Tuesday, January 8, 2008

Evolution of Plastic.. Metolius Back in the Day

Metolius
I've been talking to Brooke Sandahl over the last few months about Metolius and how they got started, he kindly wrote up a short piece about how they started making modular holds and how it was back in the day! Thanks Brooke

Evolution of Plastic – Metolius Climbing

Metolius Mountain Products Inc. (now Metolius Climbing) was the first US based company to produce holds / wall tiles / training boards in this country. I believe it was 87/88 we made our first product called Macro Tiles. They were big hexagonal shaped tiles which you could cover a flat wall with. Each one was about 16" corner to corner...we had about 20 different tiles. The mix was quite dry and the texture was very aggressive (i.e. it shredded your skin off pretty rapidly. The actual grips on the tiles were sharp and quite painful too...much like our home town crag of Smith Rock. You must remember, there were only a couple of hold makers on the planet (at this point in time). And they were in Europe, so we didn't really have anything to compare with. Although the texture sucked and the holds were freaking painful...they were super effective & no longer did we have to suffer through winter without any kind of climbing training. We immediately saw that if we could dial in the mix and make less painful holds...indoor climbing could potentially become a huge thing (little did we know how huge). However the real reason we wanted them was for ourselves. Basically to get through the harsh Oregon winter without losing all the fitness you had gained from the previous climbing season. It just so happened, that other people wanted them too and so another branch of Metolius was formed apart from our Metal Shop which produced Slider Nuts and the first TCU's (Three Cam Units, aka mini cams). A big part of the reason that the holds were originally so painful was that we were trying to imitate real rock. Eventually we figured that the edge radiuses should become smoother and our focused shifted to making more comfortable shapes which didn't load the joints like real rock (i.e. save the joints for the real rock).

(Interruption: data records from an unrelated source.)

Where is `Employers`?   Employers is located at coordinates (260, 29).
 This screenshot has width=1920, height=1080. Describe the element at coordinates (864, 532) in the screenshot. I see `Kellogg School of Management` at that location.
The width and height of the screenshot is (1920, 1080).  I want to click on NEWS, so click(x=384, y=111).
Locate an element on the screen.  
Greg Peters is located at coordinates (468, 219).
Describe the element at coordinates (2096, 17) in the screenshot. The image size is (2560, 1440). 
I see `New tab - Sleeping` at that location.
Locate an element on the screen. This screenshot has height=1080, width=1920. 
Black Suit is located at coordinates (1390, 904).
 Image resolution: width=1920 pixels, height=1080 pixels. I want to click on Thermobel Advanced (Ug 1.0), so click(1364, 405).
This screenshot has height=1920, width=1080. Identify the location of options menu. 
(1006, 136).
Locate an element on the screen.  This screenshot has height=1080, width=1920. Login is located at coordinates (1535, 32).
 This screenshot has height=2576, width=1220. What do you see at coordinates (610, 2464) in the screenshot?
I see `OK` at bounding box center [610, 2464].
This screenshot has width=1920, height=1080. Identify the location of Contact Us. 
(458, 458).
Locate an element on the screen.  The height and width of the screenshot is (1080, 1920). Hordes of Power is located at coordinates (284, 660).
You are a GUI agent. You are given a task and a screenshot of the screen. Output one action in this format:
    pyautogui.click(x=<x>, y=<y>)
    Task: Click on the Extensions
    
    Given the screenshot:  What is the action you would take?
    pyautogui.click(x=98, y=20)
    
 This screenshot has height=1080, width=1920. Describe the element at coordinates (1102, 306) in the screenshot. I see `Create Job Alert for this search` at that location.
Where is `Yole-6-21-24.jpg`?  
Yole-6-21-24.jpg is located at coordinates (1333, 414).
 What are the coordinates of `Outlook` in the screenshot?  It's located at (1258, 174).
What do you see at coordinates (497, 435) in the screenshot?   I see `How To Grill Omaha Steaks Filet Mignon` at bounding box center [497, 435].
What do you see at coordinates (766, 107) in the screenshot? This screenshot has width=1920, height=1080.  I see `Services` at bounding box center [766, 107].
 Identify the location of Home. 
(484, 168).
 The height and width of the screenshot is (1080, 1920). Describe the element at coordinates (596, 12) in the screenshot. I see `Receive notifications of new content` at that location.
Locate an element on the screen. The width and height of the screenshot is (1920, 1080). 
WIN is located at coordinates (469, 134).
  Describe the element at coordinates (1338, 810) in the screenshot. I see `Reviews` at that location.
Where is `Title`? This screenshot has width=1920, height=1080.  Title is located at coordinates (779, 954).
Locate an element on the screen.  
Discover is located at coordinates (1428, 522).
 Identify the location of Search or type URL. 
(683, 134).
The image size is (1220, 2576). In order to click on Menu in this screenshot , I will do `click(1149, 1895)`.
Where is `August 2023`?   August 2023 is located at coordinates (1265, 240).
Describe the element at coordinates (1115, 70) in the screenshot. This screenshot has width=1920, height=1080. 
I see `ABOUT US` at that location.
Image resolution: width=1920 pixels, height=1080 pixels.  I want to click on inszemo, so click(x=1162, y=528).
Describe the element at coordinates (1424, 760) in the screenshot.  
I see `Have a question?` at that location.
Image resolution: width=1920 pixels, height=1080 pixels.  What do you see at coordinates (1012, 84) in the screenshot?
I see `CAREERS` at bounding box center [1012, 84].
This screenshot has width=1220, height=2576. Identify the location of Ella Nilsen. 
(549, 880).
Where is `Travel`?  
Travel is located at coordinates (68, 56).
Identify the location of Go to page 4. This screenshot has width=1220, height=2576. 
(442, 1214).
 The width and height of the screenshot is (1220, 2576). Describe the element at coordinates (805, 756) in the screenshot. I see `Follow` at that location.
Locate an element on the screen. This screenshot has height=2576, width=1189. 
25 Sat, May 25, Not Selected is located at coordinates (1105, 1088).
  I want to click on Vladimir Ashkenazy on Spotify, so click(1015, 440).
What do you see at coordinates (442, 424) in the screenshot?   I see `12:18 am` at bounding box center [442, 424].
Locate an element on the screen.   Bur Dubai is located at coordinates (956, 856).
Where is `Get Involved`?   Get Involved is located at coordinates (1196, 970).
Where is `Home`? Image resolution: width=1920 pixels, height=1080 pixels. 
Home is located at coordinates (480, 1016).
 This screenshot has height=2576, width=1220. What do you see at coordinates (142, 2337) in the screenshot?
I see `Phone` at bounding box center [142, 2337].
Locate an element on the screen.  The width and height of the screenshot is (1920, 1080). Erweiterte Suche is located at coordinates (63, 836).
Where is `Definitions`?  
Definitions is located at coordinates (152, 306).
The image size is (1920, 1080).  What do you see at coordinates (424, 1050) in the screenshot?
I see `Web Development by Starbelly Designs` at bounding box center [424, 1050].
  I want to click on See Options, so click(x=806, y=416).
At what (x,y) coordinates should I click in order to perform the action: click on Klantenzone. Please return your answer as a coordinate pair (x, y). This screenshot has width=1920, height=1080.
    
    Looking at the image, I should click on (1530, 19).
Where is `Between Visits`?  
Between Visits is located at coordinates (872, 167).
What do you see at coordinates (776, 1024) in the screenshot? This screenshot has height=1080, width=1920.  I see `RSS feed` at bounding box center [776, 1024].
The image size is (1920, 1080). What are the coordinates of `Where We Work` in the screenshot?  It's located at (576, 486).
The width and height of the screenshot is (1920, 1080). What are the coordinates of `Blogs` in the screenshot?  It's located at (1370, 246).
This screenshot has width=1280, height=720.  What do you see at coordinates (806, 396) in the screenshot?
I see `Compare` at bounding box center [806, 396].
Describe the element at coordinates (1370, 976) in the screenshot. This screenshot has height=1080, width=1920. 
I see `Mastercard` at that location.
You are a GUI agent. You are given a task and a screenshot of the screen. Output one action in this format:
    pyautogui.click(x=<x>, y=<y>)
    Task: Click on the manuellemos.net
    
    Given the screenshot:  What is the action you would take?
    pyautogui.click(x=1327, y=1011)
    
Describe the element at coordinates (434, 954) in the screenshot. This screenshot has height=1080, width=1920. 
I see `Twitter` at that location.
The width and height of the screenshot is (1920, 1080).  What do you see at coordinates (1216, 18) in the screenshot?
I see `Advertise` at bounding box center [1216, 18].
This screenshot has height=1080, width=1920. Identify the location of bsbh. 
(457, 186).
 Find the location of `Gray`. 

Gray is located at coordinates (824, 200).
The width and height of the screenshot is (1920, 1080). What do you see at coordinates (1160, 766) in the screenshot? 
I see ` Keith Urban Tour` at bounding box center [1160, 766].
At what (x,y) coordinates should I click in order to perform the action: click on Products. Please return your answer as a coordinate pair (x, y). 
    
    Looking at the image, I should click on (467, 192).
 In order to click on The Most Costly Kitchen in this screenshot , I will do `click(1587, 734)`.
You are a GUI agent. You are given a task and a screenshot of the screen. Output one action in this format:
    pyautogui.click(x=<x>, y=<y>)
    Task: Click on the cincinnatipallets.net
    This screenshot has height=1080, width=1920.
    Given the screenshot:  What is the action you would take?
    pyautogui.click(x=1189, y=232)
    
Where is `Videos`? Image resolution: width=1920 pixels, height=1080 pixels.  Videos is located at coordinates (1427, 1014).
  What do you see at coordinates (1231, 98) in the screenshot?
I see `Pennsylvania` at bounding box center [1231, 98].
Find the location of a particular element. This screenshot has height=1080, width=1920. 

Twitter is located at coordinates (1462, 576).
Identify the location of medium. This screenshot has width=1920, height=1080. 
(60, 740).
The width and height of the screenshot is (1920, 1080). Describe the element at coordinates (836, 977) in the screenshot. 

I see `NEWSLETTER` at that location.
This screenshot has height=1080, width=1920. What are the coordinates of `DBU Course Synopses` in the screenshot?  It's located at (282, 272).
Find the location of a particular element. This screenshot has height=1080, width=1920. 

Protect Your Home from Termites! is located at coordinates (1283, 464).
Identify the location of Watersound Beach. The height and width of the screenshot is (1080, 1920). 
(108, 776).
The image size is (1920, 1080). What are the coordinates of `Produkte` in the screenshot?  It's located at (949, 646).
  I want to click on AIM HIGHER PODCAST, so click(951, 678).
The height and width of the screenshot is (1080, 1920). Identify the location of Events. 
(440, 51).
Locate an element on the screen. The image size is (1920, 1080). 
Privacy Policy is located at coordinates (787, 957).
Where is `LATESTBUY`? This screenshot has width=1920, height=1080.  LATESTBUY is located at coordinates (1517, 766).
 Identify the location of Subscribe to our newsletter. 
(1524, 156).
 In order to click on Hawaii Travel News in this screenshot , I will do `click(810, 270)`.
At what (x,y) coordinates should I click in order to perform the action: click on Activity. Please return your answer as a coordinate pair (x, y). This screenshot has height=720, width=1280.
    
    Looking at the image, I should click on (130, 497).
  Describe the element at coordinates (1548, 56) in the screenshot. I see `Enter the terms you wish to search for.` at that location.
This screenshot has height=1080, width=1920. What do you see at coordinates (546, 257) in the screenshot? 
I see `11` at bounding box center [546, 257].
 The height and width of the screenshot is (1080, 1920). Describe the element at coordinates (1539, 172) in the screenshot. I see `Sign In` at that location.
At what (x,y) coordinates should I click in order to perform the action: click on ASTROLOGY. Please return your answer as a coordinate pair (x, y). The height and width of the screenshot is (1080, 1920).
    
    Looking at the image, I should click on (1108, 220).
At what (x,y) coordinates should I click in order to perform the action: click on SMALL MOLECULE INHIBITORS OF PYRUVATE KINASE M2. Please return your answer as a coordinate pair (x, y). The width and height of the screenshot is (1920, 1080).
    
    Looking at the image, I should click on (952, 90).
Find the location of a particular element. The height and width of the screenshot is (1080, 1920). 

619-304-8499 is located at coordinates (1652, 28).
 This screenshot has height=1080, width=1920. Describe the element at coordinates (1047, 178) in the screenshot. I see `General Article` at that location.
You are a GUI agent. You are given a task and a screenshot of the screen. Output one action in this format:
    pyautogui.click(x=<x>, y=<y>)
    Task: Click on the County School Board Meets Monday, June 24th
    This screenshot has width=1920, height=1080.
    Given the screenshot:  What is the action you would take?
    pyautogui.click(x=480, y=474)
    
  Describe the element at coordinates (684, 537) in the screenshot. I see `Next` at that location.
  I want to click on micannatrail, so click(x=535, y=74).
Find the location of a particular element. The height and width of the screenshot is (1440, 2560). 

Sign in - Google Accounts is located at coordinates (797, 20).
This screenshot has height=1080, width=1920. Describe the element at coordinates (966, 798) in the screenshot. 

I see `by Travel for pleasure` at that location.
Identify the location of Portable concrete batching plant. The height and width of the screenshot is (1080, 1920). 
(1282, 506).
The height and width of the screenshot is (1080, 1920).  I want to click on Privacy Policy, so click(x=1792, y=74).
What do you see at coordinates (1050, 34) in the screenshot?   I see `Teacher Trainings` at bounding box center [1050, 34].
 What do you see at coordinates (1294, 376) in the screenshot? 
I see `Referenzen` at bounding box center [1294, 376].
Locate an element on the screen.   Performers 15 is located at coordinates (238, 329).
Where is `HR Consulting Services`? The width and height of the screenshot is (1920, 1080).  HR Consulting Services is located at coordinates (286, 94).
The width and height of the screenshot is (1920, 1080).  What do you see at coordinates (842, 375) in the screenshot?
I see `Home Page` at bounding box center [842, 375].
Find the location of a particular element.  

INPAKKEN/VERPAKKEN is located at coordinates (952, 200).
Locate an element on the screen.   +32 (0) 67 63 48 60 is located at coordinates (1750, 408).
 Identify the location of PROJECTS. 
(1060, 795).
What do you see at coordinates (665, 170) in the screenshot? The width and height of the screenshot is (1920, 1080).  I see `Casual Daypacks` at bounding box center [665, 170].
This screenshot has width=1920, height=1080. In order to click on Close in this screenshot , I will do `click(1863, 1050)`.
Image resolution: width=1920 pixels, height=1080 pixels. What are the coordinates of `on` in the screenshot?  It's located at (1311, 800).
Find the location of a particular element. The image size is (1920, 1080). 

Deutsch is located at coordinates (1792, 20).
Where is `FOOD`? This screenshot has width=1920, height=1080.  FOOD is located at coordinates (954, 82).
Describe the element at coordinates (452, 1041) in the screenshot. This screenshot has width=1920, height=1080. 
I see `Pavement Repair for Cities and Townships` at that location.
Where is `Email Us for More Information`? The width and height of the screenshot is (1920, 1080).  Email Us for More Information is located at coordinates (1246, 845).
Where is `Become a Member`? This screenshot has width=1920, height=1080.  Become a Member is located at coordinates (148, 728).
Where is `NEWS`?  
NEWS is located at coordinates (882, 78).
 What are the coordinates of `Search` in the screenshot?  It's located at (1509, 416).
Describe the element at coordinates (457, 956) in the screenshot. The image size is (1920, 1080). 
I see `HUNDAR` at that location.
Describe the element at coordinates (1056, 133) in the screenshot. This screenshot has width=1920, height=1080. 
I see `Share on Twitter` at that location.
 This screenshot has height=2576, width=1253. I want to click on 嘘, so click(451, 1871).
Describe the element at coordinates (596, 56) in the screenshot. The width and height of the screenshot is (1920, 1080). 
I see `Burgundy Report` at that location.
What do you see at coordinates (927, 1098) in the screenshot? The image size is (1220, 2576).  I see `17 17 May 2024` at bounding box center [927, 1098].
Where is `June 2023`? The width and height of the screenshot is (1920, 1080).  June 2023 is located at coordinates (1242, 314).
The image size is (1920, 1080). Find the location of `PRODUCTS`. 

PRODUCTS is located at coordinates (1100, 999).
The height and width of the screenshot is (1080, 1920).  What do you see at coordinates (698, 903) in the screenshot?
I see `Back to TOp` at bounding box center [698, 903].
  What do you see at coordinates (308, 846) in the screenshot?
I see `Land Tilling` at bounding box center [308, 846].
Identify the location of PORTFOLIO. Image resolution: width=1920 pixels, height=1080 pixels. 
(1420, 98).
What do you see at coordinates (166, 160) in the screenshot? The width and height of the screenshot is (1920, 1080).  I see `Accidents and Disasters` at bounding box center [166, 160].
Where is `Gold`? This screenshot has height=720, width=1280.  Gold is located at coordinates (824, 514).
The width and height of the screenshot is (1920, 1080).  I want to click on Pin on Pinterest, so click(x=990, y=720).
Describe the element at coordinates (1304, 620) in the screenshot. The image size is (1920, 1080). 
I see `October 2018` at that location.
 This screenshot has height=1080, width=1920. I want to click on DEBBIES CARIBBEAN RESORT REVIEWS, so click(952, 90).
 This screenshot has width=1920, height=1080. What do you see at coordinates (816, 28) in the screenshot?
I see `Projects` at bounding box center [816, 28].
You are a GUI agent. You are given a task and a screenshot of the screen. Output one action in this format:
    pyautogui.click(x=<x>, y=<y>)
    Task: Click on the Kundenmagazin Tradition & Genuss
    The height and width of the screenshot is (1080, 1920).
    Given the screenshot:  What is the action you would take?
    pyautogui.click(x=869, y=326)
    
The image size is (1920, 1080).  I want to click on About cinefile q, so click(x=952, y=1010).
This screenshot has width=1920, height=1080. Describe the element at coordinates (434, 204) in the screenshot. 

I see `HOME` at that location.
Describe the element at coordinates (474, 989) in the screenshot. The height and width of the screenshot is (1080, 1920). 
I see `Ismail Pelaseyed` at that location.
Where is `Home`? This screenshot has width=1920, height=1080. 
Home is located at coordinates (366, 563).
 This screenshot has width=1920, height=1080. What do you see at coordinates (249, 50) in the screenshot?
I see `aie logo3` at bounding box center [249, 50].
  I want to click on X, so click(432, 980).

After we made our Marco Tiles we made a prototype hang board, which a year or two later became the Simulator (currently in its 6th generation and probably the best selling hang board of all time). IT too had sharp edge radii and a texture which was sub-optimal, but we could tell it was going to build contact strength like nobody’s business. Hang boards are super effective training tools for those dedicated enough to use them. We started developing routines and timing each other with stop watches and the whole deal. We were a bunch of training junkies back then, hammering the iron (weight training) and once we had some training specific tools, were into full on into power training and power/endurance training with respect to contact strength (fingers and forearms). After a couple of months in the gym we'd do weighted pull-ups (on the bar and hang boards) and eventually got to where we could do a single pull-up with body weight. For me this was strapping on 3 big plates, plus a few small ones, (45 lb. each big plate, clipped to your harness, your partner would have to help you onto the bar)) and then doing a single pull-up (chin over the bar!). You had to really psych hard for these, but they pretty much defined the term maximal contraction / pure power! We played with all kinds of different routines and edge/pocket/pinch layouts and lots of one arm stuff too. The results were obvious...basically you could get dead strong in the gym over the winter, but you'd lose your footwork/technique to some degree and your head would be worthless for hard leads on real rock...none the less...you could almost start the new season where you had left off the previous year.

Lastly we started working on what we termed "Modular Holds" which could be applied to any wall w/ a tee nut anchoring system, they spun 360 degrees and got better or worse depending upon its orientation. The first "Mods" were super crude, but again highly effective. It was obvious that to really train for climbing...you had to climb. Yes, weight training, hang board training were effective albeit a bit boring...but if you could build a cool wall and put a good variety of holds onto that wall, you'd have the absolute best training venue in the world. And this became our mission. Our production method back then was to shape the holds in clay...yes clay. Then to let in harden to the green state (but not fired in a kiln), we would then take the "green hold" and use polyester resin (catalyzed) and paint the resin on the hold shape and then sprinkle sand onto to it. The sand would stick to the sticky resin and then once the resin went off, we'd have a "moldable master hold" which we could then cover in mold making material. Once we had the mold we could produce a bunch of holds from that one master. Now days you shape in various densities of foam and the pore spaces in the foam give you the texture in negatives. Our original system worked just the opposite, but had largely the same results. We played with a bunch of hold mixes, mold materials, curing agents etc. and spoke with chemist’s at large chemical companies questioning them and trying to get a much knowledge about the resins as possible. Metolius has always been pretty transparent when it comes to sharing technology. I can’t tell you how many “bros” I toured through the hold shop back in the day basically revealing how we did all this. I can think of at least three guys who I toured through the Metolius facility that went home and started their own hold companies. At the end of the day I think this was the best thing we could have done…because it helped the industry reach the “tipping point” way quicker than if we had just horded all the technology ourselves.